In his August column for MIT's Technology Review, the director of the Comparative Media Studies program examines the idea of Videogame Virtue – namely, that children raised with videogames are better equipped to deal with our current culture of continuous partial attention. He certainly has me pegged.

What I'm looking for these days are statistics that show the value-to-speed ratio of said condition; since I've been working from home, I've relied on IM and e-mail for the kind of daily social interactions I used to get in a few seconds at the office, but sometimes you just need to focus to get things done. What's the speed and quality of a worker's output who isn't constantly plugged in? What's the value of social interaction, or instant notification if something changes?
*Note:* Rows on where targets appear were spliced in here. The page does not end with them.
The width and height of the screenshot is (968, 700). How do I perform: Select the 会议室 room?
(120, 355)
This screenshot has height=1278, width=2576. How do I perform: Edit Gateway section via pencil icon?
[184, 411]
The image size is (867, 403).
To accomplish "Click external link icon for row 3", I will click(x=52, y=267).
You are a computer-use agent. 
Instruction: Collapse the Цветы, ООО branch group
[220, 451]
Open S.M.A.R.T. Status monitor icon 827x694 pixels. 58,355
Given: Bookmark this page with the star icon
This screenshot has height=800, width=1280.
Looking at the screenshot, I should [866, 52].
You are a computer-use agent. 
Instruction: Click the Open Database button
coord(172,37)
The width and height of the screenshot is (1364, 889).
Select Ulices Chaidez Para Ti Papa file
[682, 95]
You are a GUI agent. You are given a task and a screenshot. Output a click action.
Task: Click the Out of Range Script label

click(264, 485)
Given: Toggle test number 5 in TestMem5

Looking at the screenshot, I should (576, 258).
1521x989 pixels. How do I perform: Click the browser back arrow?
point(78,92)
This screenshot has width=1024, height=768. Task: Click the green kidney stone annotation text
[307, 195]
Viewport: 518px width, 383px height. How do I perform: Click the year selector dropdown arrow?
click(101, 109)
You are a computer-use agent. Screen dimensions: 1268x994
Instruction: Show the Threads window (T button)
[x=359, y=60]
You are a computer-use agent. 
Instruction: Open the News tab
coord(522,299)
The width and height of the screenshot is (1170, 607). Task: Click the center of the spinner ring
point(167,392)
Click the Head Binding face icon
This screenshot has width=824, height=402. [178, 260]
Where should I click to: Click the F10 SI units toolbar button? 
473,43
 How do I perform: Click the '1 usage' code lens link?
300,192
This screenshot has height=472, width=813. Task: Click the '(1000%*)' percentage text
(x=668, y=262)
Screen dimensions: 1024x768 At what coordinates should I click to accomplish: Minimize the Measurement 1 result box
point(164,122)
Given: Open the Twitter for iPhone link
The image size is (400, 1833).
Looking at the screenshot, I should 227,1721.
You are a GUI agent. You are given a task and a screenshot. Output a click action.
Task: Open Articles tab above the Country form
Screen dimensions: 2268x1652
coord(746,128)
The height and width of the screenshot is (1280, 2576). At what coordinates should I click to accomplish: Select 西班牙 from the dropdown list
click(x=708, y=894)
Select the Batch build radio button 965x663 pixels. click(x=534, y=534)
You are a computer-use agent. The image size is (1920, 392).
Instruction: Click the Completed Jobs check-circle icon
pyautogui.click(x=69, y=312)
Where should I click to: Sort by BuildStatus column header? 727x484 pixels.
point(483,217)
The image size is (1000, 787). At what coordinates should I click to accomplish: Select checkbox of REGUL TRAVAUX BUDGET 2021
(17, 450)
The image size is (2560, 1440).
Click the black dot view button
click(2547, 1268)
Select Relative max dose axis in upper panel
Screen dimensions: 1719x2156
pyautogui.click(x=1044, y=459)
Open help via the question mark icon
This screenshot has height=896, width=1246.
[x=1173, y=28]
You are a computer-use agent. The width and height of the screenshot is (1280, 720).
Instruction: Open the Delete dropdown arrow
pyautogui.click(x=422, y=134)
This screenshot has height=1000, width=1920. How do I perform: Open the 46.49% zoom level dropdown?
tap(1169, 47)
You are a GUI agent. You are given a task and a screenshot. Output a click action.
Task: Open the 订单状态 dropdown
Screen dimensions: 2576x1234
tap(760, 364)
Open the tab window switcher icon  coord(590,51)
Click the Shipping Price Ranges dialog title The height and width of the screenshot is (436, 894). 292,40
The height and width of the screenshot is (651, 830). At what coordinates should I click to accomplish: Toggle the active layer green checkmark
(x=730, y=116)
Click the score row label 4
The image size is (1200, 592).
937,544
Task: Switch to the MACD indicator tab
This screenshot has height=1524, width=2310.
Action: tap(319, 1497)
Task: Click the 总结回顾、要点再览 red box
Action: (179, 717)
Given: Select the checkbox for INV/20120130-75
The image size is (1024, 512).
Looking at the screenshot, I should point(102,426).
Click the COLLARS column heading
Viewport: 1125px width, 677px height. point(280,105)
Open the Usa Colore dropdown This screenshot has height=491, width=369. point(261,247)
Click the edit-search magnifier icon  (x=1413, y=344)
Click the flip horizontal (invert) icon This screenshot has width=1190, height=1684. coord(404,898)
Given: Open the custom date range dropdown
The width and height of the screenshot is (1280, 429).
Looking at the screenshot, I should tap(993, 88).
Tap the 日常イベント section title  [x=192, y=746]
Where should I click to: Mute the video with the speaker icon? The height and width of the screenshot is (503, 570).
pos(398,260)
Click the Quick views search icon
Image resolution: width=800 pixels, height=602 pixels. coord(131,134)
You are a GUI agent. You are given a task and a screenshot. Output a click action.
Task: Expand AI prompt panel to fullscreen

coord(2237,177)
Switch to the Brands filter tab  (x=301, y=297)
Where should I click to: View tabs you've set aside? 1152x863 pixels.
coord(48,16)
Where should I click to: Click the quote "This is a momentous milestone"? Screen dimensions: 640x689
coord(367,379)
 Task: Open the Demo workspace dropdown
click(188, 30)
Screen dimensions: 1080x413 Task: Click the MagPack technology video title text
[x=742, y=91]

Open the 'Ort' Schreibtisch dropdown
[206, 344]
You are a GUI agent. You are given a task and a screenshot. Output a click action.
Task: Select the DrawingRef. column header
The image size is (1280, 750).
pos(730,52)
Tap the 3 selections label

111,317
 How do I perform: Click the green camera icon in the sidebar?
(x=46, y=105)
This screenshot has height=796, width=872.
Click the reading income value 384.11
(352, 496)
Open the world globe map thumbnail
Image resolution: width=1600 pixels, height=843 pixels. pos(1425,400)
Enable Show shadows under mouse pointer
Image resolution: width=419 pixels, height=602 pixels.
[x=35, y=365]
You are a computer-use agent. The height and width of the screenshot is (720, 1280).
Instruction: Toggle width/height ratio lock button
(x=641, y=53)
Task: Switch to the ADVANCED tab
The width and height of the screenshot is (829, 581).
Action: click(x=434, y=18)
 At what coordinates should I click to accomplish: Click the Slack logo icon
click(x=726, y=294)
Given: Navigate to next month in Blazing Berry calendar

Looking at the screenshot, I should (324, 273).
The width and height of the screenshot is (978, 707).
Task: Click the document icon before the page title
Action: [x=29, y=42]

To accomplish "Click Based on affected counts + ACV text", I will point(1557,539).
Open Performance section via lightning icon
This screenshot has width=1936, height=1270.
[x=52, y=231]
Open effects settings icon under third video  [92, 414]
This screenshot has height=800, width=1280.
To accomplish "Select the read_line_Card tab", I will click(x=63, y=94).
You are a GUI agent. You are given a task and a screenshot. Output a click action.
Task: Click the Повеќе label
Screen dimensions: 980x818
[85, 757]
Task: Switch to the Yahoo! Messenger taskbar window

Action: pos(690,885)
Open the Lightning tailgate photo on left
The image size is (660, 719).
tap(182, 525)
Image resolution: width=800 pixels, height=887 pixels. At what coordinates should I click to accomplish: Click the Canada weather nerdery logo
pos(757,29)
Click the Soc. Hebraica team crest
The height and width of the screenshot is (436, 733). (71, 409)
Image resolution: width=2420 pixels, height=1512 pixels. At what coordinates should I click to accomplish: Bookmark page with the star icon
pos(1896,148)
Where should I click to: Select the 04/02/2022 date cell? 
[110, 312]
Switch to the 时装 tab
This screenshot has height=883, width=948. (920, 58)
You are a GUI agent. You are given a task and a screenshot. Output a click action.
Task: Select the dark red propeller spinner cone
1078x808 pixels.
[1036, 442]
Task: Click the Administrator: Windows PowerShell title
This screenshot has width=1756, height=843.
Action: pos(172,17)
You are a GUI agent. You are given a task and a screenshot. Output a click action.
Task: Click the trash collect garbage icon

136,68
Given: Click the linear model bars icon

One of the reasons I've been tinkering around with the blueprints for Magellan, my personal command center (yes, I've already named it; yes, I know this means I'm both sunk and a dweeb) is my desire to be more simultaneously aware, utilizing more of my peripheral vision in order to get work done. The truth of the matter though is that I just don't know if I'm going to use Magellan for most of my daily work. Right now I've worn the silver paint off of Kerouac, my PowerBook, because I use it so much in any given day. I can't imagine going back to being chained to a chair – but I certainly can imagine sitting down at least once every morning to a command center that's giving me all my morning's data at once in one customized environment. When it comes time to write, design, animate, or anything else of that nature, I'll probably unplug with Kerouac and go curl up in a chair. Therefore, is it worth something like $5000 to build a state-of-the-art command center? Ah, now there's the rub.